THE PROBLEM: What lines in the data hold the string "computer"? Show them.

[Dataset entries]
BEGIN
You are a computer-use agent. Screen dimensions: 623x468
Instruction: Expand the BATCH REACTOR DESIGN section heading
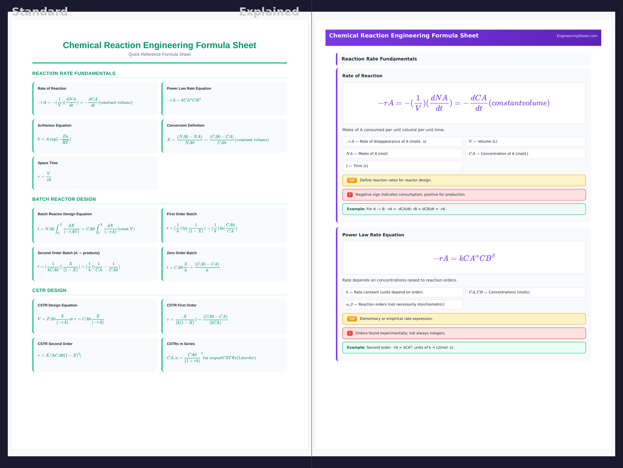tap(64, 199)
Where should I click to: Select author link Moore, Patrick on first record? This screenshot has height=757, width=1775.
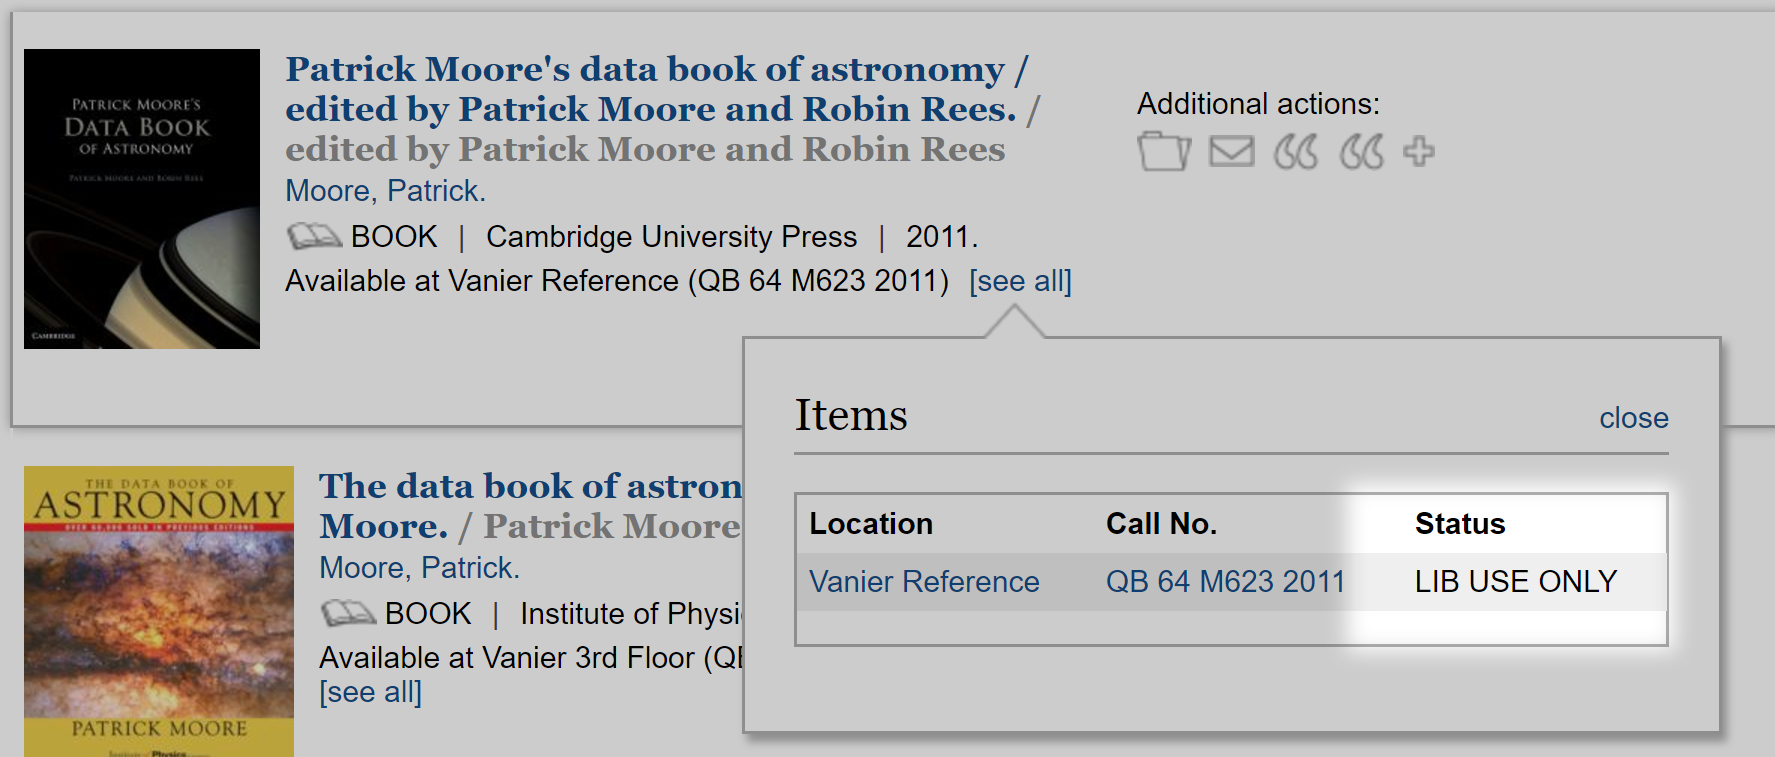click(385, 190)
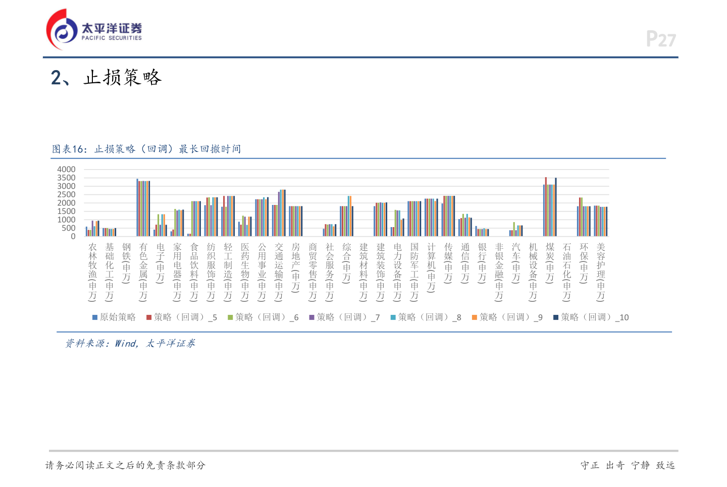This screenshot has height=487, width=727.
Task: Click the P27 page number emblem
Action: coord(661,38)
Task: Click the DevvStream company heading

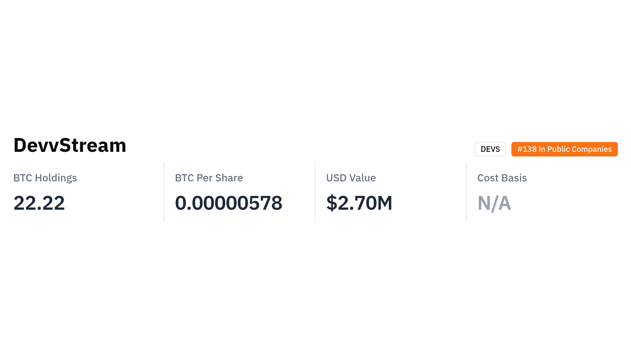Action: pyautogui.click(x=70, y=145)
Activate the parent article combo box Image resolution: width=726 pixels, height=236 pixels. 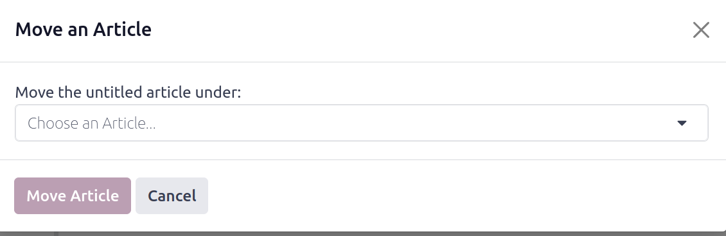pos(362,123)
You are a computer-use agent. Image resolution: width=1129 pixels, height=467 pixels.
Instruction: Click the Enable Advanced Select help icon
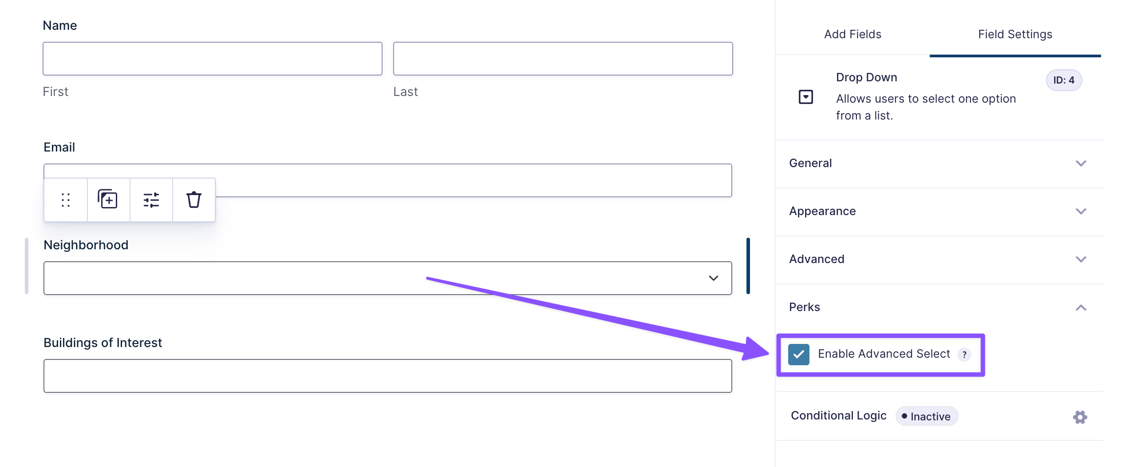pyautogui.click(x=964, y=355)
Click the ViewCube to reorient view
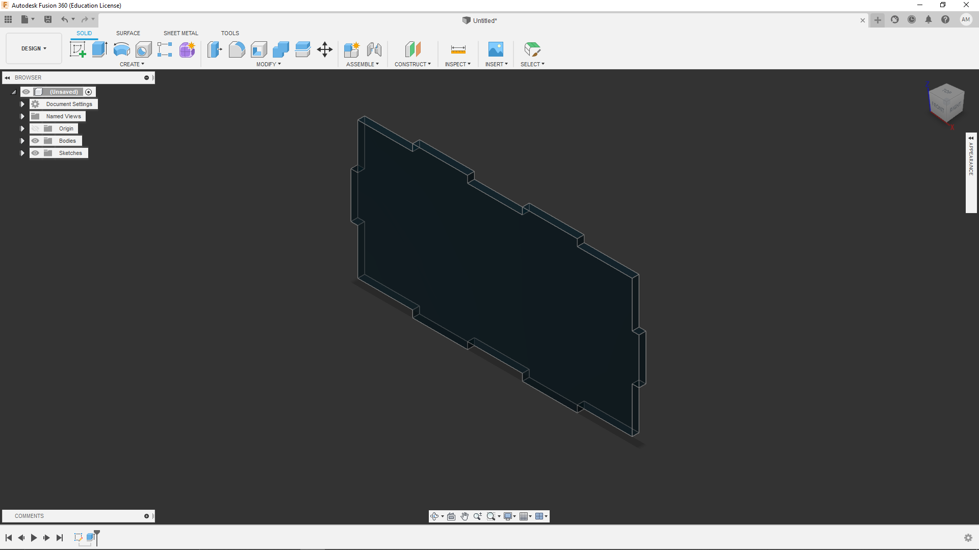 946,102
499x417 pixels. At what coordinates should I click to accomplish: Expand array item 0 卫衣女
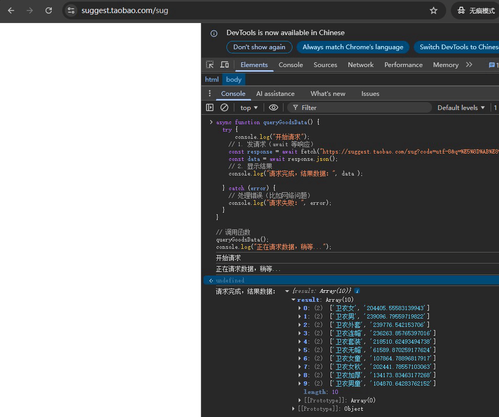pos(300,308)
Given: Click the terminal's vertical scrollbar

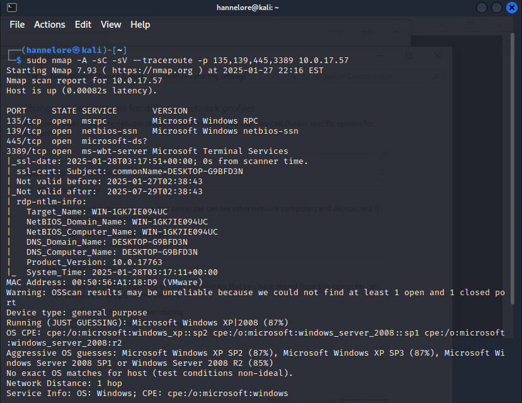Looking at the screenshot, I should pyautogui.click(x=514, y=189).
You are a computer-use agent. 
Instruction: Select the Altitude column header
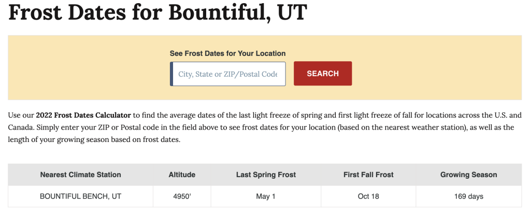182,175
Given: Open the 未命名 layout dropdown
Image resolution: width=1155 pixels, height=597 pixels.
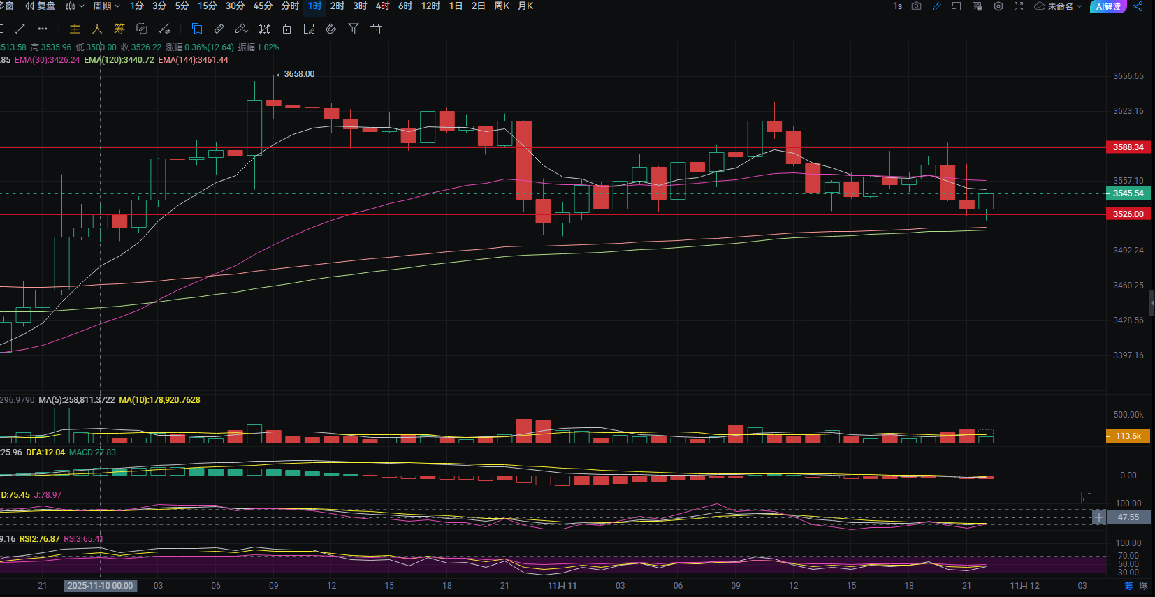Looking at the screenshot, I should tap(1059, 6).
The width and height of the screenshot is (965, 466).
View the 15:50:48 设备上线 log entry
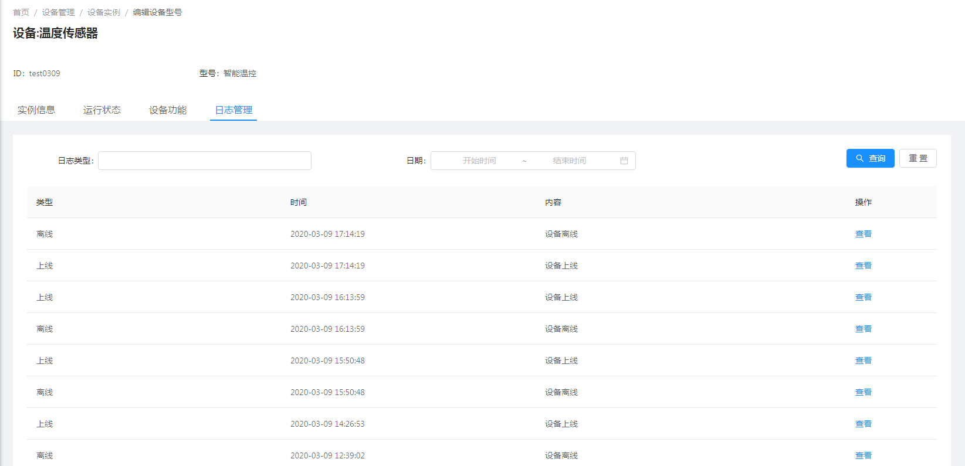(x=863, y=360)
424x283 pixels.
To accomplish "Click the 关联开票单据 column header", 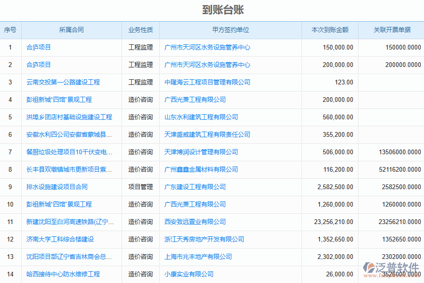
END
RESULT OF THIS EXERCISE:
You are a computer-use agent. Screen dimensions: 623x468
You are a computer-use agent. Image resolution: width=1129 pixels, height=467 pixels.
You are a computer-use agent. 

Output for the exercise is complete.